[Saved entries]
*-*-*

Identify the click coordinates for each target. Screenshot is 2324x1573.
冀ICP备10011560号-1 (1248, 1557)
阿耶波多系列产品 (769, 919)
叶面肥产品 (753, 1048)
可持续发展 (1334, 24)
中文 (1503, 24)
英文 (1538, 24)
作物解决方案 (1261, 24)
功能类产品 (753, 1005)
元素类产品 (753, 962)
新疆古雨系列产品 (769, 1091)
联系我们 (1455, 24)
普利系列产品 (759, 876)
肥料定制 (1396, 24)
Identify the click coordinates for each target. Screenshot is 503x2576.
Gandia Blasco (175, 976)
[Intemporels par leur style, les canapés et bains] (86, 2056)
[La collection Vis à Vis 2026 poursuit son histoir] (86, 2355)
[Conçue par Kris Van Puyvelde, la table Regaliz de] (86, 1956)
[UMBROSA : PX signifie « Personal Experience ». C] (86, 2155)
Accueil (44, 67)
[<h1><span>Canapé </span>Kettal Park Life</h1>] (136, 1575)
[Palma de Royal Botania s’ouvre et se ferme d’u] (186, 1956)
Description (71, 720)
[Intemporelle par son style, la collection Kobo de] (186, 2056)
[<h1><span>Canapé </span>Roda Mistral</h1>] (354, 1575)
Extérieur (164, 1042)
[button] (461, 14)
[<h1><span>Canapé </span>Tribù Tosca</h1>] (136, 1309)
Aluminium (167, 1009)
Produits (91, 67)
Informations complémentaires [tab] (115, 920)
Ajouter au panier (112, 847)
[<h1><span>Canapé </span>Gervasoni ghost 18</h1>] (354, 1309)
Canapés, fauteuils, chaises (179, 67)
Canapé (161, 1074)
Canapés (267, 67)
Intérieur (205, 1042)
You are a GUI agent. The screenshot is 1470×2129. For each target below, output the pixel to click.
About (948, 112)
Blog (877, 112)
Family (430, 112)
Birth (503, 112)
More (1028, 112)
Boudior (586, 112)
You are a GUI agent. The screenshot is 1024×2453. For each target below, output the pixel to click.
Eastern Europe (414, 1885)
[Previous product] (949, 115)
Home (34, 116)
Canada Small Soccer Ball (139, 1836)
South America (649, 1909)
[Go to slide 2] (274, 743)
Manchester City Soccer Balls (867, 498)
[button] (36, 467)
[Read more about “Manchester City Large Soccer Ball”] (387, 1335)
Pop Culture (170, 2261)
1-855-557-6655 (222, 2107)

*-*-*

▸ ACTION ITEM: Identify the lines above with the word "Manchester". Copy them.

▸ RESPONSE:
Manchester City Soccer Balls (867, 498)
[Read more about “Manchester City Large Soccer Ball”] (387, 1335)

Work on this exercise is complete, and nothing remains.